New electric generating capacity from renewable energy sources of wind and solar account for well more than half of new planned capacity in 2019, according to theof electric generators.
The utility-scale capacity additions consist primarily of wind (46 percent), natural gas (34 percent) and solar photovoltaics (18 percent), with the remaining 2 percent consisting primarily of other renewables and battery storage capacity, according to the agency.
The projections follow a report earlier this month that greenhouse-gas emissions in the United States rose by 3.4 percent last year, the biggest increase in eight years. The power industry is the largest source of carbon pollution behind only the transportation sector.
Many states, including New Jersey, have adopted new policies to switch to cleaner sources of energy. Gov. Phil Murphy signed a law last spring that aims for 100 percent clean energy in New Jersey by 2050.
According to the EIA, a total of 10.9 gigawatts of wind capacity is scheduled to come online in 2019. Three states — Texas, Iowa, and Illinois — will be home to more than half of the planned wind capacity additions.
None of it is expected to occur in New Jersey, which has aggressive future goals of developing a robust offshore-wind industry. Three developers have submitted applications to build up to 1,100 megawatts of wind capacity off the Jersey coast, but those projects, if approved are not expected to be operational until 2023 at the earliest.

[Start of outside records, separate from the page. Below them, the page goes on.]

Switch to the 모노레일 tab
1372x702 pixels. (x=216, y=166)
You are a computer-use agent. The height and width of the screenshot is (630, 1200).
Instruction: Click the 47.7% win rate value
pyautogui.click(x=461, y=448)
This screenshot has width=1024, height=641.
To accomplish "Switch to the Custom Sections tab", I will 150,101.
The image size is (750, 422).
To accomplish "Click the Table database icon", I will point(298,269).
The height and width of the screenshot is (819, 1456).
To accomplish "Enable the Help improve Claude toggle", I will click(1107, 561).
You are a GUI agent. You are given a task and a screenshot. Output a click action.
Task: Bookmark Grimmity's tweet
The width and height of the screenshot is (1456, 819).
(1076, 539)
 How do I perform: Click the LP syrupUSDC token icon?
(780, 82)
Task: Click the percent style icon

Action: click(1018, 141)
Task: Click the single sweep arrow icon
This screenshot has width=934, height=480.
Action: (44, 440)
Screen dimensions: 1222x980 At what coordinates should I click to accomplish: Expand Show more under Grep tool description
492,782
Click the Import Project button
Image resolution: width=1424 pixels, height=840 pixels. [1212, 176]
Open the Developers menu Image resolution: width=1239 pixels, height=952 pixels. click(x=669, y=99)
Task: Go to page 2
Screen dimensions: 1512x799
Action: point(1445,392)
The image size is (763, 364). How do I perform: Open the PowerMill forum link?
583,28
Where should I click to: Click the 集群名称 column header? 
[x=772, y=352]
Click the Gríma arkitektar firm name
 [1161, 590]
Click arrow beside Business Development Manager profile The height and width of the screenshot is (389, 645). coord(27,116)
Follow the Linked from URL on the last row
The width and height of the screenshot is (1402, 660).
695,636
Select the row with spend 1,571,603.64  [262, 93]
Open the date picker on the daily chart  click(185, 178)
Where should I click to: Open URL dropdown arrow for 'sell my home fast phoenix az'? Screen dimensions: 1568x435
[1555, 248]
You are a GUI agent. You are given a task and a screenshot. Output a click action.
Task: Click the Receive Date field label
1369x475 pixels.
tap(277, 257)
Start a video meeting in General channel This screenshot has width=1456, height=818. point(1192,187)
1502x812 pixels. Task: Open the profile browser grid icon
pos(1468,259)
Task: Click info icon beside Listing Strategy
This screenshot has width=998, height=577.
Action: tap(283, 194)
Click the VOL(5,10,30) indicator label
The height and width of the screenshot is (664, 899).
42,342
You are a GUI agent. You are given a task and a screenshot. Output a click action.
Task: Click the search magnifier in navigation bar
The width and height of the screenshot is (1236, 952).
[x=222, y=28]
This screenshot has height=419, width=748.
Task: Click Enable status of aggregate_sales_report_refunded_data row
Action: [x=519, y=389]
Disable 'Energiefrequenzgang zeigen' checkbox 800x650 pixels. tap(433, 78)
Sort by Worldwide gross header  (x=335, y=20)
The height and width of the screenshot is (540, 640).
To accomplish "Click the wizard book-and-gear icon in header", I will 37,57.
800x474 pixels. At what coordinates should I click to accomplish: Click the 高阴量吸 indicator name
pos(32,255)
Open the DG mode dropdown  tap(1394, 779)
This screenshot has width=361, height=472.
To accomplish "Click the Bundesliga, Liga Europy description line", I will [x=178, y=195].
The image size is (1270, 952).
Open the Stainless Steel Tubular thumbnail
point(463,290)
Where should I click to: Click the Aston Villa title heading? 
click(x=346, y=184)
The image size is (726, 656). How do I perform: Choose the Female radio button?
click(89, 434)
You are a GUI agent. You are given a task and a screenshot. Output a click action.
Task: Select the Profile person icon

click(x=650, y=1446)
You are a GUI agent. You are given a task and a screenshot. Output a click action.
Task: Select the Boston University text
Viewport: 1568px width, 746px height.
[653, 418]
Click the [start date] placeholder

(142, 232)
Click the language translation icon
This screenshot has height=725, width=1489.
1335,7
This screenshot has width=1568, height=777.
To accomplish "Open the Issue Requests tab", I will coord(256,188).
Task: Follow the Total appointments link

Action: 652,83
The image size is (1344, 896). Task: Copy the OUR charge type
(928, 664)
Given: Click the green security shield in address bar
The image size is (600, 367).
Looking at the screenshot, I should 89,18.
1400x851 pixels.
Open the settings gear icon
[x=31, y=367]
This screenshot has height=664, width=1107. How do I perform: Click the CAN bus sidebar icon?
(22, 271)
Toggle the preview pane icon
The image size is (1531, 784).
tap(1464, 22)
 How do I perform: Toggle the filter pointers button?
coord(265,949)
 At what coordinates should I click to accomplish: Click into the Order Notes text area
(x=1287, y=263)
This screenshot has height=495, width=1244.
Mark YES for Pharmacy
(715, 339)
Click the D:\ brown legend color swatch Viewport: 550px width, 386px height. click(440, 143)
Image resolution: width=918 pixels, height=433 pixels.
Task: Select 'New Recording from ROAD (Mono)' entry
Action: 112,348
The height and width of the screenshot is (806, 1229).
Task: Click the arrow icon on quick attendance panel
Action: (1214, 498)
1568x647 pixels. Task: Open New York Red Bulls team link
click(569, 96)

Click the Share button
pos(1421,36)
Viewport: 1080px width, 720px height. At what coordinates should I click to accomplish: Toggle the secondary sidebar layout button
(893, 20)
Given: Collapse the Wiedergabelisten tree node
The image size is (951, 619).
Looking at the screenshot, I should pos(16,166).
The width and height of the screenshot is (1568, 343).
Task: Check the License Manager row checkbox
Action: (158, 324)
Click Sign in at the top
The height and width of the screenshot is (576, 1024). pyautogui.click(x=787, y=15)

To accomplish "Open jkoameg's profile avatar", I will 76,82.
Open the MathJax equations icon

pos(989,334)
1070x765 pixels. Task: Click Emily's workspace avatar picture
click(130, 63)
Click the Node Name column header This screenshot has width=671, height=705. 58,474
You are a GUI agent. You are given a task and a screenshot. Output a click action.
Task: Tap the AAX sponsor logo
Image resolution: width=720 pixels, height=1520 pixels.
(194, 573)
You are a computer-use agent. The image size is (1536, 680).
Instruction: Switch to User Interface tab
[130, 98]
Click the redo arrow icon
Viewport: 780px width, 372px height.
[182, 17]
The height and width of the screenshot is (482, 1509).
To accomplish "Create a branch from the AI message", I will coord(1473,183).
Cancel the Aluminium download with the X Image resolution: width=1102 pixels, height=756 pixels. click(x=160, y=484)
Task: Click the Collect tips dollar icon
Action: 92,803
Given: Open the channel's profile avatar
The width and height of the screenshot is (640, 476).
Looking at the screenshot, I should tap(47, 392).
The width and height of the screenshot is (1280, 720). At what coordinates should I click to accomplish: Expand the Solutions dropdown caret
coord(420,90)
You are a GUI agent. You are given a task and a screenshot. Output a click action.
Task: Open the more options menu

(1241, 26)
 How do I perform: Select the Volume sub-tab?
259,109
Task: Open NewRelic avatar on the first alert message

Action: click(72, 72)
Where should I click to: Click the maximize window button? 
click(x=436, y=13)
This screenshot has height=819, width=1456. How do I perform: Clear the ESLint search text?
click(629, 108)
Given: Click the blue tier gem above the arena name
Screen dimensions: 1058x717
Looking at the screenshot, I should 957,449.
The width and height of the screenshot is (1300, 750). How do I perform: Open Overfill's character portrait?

Cheap natural gas has led to a rapid growth in new gas-fired power plants. Of the planned natural-gas capacity additions, 60 percent will occur in Pennsylvania, Florida, and Louisiana, according to the EIA.
Four new natural-gas plants have been proposed in New Jersey, but none are expected to be operation in 2019. They include facilities in Cape May, North Bergen, Woodbridge and Holland Township.
Solar capacity continues to grow, according to the EIA. Nearly half of the 4.3 GW of utility-scale solar photovoltaic capacity additions are located in just three states: Texas, California, and North Carolina.
New Jersey is revamping its solar program, which has installed more than 1,000 solar systems in the state, the fifth largest in the nation. The state recently has launched a new program to bring community solar projects to urban communities that have not yet benefitted from the technology.